Maltempo sull’Italia: scatta l’allerta rossa in Veneto, arancione in Emilia-Romagna e gialla in 15 regioni

2 Luglio 2026 - 10:14

Maltempo sull’Italia: scatta l’allerta rossa in Veneto, arancione in Emilia-Romagna e gialla in 15 regioni

Una violenta perturbazione di origine atlantica sta attraversando l’Italia, portando un drastico peggioramento delle condizioni meteorologiche con temporali, grandinate e forti raffiche di vento. Il contrasto tra l’aria fresca in ingresso e il caldo umido preesistente ha spinto il Dipartimento della Protezione Civile a diramare un bollettino di allerta per l’intera giornata di oggi, giovedì 2 luglio 2026.

Il livello di criticità è differenziato a seconda delle zone e vede il Nord-Est in massima cima d’attenzione, con un progressivo trasferimento dei fenomeni verso il Centro-Sud.

La mappa delle allerte della Protezione Civile

Le autorità competenti hanno valutato i seguenti livelli di rischio idrogeologico e idraulico sul territorio nazionale:

 ALLERTA ROSSA: Dichiarata per massima criticità su un settore specifico del Veneto.

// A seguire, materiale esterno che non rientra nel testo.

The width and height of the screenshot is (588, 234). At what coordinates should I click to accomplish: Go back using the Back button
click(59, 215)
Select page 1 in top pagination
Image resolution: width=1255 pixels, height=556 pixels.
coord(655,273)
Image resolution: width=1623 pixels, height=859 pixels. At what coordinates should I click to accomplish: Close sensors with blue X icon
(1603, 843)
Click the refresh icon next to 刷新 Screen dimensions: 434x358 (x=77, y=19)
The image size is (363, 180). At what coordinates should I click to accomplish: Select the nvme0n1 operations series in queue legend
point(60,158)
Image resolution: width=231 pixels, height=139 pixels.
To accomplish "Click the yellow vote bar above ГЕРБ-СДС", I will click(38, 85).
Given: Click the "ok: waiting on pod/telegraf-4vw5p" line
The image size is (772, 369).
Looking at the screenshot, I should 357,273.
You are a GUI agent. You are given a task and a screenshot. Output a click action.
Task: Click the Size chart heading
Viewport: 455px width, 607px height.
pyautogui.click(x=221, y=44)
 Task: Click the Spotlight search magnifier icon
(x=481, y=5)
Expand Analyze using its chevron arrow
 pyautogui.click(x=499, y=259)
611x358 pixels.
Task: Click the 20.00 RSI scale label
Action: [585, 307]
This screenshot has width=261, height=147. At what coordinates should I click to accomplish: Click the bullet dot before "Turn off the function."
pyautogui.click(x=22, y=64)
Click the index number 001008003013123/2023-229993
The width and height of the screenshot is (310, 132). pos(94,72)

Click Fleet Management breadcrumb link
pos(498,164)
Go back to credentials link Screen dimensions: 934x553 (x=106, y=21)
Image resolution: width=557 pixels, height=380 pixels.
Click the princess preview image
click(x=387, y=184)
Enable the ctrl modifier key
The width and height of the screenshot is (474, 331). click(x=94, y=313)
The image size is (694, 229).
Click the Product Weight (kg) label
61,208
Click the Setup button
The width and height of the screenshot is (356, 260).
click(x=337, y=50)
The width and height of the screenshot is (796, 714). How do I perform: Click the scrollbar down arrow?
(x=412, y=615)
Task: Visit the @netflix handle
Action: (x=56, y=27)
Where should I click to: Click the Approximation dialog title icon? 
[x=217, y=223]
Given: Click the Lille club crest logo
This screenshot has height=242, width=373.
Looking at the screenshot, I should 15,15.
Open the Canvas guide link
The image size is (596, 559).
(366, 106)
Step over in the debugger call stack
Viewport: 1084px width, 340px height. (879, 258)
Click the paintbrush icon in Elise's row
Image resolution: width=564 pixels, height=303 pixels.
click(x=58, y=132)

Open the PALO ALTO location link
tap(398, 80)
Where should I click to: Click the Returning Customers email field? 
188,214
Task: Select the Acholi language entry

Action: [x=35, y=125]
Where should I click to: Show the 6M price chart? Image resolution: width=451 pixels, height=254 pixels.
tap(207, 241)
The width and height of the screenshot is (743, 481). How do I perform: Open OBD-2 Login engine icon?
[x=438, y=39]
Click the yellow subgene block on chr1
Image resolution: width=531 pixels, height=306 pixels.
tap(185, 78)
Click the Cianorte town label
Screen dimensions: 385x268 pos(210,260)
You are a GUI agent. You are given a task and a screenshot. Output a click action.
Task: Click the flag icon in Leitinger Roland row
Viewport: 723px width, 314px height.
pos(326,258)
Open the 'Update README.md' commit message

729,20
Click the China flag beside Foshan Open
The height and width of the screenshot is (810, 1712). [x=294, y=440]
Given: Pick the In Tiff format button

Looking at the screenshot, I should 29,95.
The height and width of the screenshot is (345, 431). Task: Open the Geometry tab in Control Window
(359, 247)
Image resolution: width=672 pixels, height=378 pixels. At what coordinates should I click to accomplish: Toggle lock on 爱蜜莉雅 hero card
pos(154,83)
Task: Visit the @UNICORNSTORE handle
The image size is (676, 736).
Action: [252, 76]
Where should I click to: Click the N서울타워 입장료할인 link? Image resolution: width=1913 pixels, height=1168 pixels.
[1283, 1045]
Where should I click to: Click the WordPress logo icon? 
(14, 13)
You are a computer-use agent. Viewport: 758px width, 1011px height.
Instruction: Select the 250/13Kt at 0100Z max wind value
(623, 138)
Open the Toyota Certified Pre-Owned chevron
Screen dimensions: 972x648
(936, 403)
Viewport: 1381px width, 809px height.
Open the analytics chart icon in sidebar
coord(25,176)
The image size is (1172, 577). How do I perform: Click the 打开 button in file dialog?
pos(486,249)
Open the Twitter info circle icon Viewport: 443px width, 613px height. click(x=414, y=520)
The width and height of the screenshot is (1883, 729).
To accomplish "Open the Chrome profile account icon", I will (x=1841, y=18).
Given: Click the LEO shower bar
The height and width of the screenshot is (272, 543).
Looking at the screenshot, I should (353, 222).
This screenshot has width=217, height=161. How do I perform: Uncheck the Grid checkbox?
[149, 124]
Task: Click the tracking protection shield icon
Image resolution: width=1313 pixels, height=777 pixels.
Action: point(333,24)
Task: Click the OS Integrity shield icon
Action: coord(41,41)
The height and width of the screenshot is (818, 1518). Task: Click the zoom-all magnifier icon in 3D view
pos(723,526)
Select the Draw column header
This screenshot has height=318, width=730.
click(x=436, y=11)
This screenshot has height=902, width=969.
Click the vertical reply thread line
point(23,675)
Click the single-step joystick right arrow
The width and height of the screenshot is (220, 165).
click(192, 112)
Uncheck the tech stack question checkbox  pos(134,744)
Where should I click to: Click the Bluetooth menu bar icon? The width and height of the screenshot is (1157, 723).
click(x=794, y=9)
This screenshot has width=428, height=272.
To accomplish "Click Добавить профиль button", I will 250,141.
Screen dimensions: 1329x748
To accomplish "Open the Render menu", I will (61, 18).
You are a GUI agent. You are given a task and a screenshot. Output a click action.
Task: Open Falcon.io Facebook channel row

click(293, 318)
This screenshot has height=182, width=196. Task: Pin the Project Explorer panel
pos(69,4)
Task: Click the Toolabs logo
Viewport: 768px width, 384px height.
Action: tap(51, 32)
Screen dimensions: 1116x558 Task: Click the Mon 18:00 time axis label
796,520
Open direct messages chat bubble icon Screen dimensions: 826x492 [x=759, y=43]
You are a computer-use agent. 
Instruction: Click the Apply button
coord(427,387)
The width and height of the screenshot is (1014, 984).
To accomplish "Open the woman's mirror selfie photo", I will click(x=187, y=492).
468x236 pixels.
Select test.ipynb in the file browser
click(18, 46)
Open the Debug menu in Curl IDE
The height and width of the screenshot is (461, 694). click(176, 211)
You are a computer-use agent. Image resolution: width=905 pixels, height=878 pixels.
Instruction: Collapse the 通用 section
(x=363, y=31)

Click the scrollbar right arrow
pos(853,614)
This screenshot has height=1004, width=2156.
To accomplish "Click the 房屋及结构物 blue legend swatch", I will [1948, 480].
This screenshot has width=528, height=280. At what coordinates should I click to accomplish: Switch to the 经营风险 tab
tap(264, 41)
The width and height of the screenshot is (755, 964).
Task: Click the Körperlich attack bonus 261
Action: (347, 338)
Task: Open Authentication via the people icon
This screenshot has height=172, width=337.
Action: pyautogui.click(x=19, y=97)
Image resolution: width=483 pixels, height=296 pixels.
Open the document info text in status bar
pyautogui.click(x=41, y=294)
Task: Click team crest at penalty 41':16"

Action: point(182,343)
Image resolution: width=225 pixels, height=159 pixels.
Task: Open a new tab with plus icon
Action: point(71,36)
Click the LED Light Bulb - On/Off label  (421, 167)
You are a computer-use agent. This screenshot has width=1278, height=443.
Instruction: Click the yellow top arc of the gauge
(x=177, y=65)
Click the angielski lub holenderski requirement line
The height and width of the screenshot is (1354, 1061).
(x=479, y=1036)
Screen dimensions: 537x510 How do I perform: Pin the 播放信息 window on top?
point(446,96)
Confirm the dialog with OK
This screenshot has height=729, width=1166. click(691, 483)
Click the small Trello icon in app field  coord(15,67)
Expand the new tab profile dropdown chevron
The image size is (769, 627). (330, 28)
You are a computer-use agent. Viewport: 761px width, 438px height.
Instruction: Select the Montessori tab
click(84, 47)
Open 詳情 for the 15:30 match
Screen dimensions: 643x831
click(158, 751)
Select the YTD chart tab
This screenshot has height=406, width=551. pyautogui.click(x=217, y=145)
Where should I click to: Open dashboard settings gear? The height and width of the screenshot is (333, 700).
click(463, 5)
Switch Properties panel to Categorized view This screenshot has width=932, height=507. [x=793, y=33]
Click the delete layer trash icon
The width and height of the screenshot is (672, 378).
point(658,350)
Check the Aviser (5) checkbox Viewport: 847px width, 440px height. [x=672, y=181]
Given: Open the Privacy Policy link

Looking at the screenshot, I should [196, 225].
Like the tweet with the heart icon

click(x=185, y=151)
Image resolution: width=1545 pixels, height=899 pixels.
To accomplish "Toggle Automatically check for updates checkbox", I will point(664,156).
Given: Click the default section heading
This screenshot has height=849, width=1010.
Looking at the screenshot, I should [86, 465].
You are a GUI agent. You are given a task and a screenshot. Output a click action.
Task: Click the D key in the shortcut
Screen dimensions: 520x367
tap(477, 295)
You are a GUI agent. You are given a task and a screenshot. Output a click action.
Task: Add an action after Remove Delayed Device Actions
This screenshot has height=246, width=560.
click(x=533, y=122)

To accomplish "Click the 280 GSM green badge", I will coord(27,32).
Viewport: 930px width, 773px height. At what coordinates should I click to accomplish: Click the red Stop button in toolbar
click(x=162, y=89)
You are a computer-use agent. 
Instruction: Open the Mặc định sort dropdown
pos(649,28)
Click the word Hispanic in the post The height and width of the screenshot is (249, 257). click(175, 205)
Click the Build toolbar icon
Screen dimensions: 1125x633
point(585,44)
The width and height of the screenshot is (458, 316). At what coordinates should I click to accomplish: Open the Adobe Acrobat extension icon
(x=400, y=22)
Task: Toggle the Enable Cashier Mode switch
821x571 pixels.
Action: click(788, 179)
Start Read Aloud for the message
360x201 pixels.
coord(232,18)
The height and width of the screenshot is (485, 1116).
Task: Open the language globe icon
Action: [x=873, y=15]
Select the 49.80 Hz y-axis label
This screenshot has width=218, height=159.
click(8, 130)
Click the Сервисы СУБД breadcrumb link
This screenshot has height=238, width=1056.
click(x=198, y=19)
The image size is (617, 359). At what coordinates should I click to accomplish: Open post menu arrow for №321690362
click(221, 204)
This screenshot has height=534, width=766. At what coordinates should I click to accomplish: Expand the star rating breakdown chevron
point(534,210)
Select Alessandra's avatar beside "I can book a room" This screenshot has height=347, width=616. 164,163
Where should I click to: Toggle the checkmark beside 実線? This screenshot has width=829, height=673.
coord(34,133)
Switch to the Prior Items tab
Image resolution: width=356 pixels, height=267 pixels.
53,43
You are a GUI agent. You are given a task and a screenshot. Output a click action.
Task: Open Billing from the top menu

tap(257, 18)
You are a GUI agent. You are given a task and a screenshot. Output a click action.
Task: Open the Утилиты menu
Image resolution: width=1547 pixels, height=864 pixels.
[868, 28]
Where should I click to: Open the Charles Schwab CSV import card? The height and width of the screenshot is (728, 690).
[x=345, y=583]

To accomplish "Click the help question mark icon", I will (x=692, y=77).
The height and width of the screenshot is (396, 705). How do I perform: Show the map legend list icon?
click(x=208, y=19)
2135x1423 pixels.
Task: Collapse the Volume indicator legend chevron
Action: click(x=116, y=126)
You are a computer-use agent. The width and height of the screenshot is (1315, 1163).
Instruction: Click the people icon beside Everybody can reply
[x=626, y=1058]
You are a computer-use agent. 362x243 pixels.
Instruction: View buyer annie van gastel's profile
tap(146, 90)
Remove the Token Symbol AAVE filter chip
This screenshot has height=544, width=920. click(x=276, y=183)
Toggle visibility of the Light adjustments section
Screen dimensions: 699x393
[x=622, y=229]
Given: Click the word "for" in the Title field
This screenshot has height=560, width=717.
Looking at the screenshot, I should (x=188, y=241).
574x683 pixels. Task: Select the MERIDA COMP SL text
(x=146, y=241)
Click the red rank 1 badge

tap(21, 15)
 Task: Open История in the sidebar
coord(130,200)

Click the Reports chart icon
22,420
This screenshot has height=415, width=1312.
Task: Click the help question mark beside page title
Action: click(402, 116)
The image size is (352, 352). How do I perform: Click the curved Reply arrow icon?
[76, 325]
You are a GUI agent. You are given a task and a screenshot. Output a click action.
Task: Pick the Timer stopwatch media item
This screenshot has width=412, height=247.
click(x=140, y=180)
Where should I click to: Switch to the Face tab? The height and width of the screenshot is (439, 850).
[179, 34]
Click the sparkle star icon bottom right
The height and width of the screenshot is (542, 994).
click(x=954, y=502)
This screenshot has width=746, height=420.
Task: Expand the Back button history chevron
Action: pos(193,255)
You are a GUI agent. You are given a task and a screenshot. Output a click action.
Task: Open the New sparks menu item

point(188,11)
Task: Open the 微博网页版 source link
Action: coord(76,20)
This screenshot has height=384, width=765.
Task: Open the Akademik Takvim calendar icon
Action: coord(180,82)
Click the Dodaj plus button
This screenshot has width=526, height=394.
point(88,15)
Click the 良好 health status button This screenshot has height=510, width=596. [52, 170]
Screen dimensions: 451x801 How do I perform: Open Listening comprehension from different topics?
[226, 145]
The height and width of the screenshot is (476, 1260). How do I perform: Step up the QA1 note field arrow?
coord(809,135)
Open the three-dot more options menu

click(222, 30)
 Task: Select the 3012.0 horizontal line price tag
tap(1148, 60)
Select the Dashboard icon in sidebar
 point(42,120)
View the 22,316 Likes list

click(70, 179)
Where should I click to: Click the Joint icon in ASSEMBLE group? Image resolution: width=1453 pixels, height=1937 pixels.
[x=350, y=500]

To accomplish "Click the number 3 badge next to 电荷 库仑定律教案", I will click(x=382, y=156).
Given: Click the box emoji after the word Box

 ALLERTA ARANCIONE: Emessa per ampie aree di Veneto ed Emilia-Romagna, dove i nubifragi potrebbero risultare persistenti e causare rapidi allagamenti.

 ALLERTA GIALLA: Attiva in ben 15 regioni per instabilità diffusa. Coinvolti Friuli Venezia Giulia, Toscana, Umbria, Marche, Lazio, Abruzzo, Molise, Campania, Puglia, Basilicata e Calabria, oltre ad alcuni settori di Sicilia, Sardegna, Emilia-Romagna e Veneto.

Evoluzione meteo e crollo termico nelle prossime ore

L’avanzamento del fronte perturbato sta favorendo la formazione di un vortice ciclonico sul Mar Tirreno. Se al Nord-Ovest e in Trentino Alto Adige il tempo si manterrà più stabile, nel corso del pomeriggio il maltempo colpirà duramente gran parte del Centro-Sud e i settori interni e meridionali delle isole maggiori.

I fenomeni saranno accompagnati da un generale rinforzo dei venti, con forti raffiche di Maestrale in Sardegna e Sicilia e correnti settentrionali sull’Adriatico e sull’alto Tirreno. Il passaggio del fronte ciclonico garantirà ovunque un netto calo delle temperature e della sensazione di afa, riportando i valori termici vicini alle medie del periodo. Faranno eccezione solo le regioni ioniche e il Nord-Ovest, dove le massime toccheranno ancora localmente i 35°C.